__Your task__. Here are some records; copy every line that holds the word "Privacy".

==============================

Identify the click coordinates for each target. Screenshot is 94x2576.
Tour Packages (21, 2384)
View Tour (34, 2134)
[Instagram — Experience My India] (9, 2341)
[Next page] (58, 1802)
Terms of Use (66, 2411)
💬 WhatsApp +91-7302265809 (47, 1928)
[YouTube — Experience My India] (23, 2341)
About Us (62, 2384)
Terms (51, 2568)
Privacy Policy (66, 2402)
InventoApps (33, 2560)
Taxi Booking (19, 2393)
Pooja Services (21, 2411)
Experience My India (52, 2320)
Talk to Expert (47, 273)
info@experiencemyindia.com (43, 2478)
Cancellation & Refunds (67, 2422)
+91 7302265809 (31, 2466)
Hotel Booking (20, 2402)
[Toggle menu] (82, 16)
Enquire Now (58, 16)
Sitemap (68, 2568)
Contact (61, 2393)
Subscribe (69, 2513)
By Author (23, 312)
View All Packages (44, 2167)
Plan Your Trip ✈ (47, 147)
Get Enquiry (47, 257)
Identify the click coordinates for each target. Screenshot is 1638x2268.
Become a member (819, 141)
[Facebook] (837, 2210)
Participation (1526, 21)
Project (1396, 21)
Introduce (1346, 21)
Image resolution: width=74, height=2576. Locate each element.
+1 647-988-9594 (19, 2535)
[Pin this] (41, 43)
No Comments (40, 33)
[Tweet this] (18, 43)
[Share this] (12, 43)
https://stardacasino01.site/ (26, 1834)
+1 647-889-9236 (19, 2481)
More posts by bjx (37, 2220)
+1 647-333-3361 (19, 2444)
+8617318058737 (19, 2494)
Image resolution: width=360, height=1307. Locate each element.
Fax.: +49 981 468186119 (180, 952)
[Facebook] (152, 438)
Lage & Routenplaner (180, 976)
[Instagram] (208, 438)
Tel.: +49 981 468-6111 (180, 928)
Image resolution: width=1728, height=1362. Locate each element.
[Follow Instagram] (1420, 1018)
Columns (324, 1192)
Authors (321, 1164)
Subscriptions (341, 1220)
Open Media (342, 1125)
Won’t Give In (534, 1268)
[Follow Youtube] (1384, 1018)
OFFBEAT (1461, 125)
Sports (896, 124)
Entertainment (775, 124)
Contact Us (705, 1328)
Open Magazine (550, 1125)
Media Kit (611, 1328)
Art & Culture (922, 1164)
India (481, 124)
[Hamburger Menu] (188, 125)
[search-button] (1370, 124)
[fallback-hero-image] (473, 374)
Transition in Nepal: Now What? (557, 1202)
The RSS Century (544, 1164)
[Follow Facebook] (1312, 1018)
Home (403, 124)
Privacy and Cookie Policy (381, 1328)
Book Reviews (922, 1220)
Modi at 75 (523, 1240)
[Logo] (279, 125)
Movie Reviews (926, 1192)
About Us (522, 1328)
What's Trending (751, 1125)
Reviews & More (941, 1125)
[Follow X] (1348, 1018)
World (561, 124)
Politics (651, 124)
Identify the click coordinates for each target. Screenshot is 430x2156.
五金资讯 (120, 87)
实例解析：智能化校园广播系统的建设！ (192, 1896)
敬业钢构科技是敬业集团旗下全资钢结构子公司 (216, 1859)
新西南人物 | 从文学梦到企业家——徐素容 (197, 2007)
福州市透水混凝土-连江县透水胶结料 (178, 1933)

==============================

__Reply__.
Privacy Policy (66, 2402)
Privacy and Cookie Policy (381, 1328)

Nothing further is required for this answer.